> Data shown
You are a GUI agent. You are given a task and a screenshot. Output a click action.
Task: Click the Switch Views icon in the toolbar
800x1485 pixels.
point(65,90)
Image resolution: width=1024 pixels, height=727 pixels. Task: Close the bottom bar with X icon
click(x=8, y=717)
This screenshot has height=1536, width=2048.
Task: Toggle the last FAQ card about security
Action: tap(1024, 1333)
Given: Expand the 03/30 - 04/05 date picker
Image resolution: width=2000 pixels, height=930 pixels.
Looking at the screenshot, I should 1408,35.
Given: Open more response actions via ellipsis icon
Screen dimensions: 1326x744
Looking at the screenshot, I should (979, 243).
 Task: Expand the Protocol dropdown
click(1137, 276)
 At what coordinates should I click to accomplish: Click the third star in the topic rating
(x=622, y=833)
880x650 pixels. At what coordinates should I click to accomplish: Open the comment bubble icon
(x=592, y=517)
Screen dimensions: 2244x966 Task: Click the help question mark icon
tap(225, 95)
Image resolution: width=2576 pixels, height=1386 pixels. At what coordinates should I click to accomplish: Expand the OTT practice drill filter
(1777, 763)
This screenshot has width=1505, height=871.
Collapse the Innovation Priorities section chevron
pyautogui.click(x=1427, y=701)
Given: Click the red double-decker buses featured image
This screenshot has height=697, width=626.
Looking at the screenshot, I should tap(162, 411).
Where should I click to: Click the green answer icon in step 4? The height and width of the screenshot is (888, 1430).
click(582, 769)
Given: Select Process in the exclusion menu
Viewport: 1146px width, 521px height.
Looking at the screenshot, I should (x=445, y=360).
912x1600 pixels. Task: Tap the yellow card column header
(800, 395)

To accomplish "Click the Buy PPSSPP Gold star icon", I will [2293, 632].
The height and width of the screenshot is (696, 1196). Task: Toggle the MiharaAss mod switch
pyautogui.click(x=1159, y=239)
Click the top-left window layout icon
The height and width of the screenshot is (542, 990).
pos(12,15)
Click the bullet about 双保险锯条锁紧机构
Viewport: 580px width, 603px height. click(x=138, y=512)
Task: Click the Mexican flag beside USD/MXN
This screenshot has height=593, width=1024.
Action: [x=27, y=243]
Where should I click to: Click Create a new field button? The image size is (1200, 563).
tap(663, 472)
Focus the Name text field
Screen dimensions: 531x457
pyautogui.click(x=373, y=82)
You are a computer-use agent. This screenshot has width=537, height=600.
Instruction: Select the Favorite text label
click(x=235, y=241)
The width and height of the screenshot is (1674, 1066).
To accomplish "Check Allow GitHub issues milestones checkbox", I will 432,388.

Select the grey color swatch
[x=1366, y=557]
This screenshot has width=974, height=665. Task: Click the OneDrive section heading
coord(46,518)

> What you have to do
The assignment is to restate, word for word, each line from the one containing "This screenshot has height=697, width=626." through the final line of the material above.

> Reply to the exercise
This screenshot has height=697, width=626.
Looking at the screenshot, I should tap(162, 411).
Where should I click to: Click the green answer icon in step 4? The height and width of the screenshot is (888, 1430).
click(582, 769)
Given: Select Process in the exclusion menu
Viewport: 1146px width, 521px height.
Looking at the screenshot, I should (x=445, y=360).
912x1600 pixels. Task: Tap the yellow card column header
(800, 395)

To accomplish "Click the Buy PPSSPP Gold star icon", I will [2293, 632].
The height and width of the screenshot is (696, 1196). Task: Toggle the MiharaAss mod switch
pyautogui.click(x=1159, y=239)
Click the top-left window layout icon
The height and width of the screenshot is (542, 990).
pos(12,15)
Click the bullet about 双保险锯条锁紧机构
Viewport: 580px width, 603px height. click(x=138, y=512)
Task: Click the Mexican flag beside USD/MXN
This screenshot has height=593, width=1024.
Action: [x=27, y=243]
Where should I click to: Click Create a new field button? The image size is (1200, 563).
tap(663, 472)
Focus the Name text field
Screen dimensions: 531x457
pyautogui.click(x=373, y=82)
You are a computer-use agent. This screenshot has width=537, height=600.
Instruction: Select the Favorite text label
click(x=235, y=241)
The width and height of the screenshot is (1674, 1066).
To accomplish "Check Allow GitHub issues milestones checkbox", I will 432,388.

Select the grey color swatch
[x=1366, y=557]
This screenshot has width=974, height=665. Task: Click the OneDrive section heading
coord(46,518)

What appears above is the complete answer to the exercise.